OBJECTIVE: This study examined the relationships between pain characteristics, psychosocial factors, and quality of life among adolescents with chronic pain that existed for at least 3 months, either recurrently (ie, pain with pain-free intervals) or continuously.
METHODS: The authors conducted a cross-sectional study in 194 adolescents aged 12 to 18 years who completed questionnaires on pain, psychosocial factors (ie, vulnerability, reinforcement, modeling, and coping), and quality of life, and also kept a diary about their pain complaints for 3 weeks.
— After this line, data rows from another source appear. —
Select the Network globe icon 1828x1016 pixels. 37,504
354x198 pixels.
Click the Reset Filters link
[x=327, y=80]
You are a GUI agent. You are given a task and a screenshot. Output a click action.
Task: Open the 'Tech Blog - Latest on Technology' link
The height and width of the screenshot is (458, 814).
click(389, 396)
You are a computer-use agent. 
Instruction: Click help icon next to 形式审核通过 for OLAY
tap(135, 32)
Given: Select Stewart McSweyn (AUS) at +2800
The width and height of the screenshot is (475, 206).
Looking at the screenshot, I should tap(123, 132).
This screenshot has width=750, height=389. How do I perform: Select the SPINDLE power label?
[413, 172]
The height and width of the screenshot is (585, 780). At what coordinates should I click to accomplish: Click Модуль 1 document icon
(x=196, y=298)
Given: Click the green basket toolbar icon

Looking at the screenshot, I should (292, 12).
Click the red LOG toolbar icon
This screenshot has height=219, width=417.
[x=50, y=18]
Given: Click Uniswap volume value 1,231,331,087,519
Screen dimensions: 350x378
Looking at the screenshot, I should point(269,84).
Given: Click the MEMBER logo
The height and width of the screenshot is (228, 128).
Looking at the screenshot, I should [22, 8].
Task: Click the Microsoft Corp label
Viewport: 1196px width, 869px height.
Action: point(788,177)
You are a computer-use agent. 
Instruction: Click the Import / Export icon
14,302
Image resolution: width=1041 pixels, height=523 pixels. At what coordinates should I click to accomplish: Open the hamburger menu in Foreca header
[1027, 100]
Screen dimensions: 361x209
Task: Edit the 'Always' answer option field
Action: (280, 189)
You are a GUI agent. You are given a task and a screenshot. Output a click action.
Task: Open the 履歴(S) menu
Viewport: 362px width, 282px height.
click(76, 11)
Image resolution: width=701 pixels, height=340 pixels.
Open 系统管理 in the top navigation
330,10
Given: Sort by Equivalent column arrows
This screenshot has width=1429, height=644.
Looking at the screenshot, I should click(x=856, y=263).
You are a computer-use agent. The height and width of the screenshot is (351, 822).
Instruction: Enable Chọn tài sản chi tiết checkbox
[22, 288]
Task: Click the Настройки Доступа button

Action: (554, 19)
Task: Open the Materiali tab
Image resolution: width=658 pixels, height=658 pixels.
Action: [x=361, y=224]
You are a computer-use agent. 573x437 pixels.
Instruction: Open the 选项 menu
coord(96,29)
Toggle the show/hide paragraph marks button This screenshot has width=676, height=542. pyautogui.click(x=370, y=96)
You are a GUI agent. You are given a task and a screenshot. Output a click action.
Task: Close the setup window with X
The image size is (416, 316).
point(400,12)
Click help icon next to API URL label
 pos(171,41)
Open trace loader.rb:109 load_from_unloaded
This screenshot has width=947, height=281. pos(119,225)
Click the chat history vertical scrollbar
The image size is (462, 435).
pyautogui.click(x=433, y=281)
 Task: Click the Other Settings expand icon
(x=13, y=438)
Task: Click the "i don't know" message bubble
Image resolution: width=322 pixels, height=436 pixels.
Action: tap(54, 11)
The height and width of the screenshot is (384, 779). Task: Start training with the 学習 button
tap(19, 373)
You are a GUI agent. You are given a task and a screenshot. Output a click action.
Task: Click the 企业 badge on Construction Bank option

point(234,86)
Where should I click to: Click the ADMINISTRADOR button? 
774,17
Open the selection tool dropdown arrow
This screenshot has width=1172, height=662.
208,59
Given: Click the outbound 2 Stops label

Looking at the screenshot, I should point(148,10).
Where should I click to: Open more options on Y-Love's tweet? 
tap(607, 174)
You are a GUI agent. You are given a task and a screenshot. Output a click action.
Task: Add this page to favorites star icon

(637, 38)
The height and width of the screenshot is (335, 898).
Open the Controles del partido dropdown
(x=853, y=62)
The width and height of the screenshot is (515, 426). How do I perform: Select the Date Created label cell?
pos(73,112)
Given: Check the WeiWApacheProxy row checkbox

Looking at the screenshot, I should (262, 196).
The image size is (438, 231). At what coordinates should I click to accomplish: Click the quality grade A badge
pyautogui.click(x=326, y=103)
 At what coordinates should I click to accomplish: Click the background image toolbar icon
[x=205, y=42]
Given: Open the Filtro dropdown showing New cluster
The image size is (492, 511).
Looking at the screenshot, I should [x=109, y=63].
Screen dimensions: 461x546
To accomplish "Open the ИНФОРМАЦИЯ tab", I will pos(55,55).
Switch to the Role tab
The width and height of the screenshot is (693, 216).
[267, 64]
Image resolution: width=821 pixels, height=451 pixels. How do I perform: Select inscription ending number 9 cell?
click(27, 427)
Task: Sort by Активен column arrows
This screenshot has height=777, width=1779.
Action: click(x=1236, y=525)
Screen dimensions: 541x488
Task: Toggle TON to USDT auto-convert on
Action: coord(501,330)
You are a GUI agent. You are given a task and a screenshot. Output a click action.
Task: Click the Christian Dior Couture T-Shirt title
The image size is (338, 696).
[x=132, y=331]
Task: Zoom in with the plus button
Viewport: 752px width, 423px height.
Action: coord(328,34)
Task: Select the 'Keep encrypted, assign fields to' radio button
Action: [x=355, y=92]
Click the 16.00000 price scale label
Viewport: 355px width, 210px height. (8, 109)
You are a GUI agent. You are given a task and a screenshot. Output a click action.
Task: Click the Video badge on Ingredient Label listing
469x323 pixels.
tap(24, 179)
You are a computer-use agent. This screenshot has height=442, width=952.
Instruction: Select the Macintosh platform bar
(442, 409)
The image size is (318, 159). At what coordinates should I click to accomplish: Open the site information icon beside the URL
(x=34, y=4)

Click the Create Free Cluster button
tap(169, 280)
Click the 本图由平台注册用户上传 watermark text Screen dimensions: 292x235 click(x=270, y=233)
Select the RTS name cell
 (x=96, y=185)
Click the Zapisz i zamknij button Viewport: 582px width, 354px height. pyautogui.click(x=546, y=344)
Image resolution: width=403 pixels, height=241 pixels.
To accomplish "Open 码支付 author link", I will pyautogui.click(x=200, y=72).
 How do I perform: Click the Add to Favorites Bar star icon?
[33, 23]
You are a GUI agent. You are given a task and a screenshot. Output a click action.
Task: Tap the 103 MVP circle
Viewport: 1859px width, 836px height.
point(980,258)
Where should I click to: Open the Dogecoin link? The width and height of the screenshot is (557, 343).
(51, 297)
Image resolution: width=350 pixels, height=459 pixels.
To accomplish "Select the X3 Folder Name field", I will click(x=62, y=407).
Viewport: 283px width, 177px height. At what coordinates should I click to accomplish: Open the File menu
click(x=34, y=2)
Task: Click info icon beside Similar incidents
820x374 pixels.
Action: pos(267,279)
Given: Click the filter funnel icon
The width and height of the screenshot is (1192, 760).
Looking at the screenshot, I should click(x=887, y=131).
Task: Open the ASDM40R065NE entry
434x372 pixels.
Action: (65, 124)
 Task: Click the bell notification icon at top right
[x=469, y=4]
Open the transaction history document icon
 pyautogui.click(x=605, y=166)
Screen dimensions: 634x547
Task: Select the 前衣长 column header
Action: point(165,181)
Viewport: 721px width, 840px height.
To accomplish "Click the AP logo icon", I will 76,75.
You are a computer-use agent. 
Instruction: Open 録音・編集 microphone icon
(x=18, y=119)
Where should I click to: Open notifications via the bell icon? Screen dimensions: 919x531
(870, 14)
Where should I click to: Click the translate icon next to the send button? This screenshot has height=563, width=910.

RESULTS: Multiple hierarchical regression analysis revealed that psychosocial variables accounted for a significant variance in the adolescents' quality of life, even when controlling for pain characteristics. Analysis of the independent variables showed that pain intensity and vulnerability contributed significantly and uniquely to the variance of most quality-of-life domains. In addition, the authors found that emotion-focused avoidance coping strategies (ie, catastrophizing) strengthened the negative relation between pain intensity and psychological functioning.
CONCLUSIONS: In addition to pain, psychosocial factors (vulnerability, reinforcement, modeling, and coping) are strongly associated with quality of life in adolescents with chronic pain. These results may contribute to psychological interventions focused on psychological adaptation in young pain patients to improve their quality of life.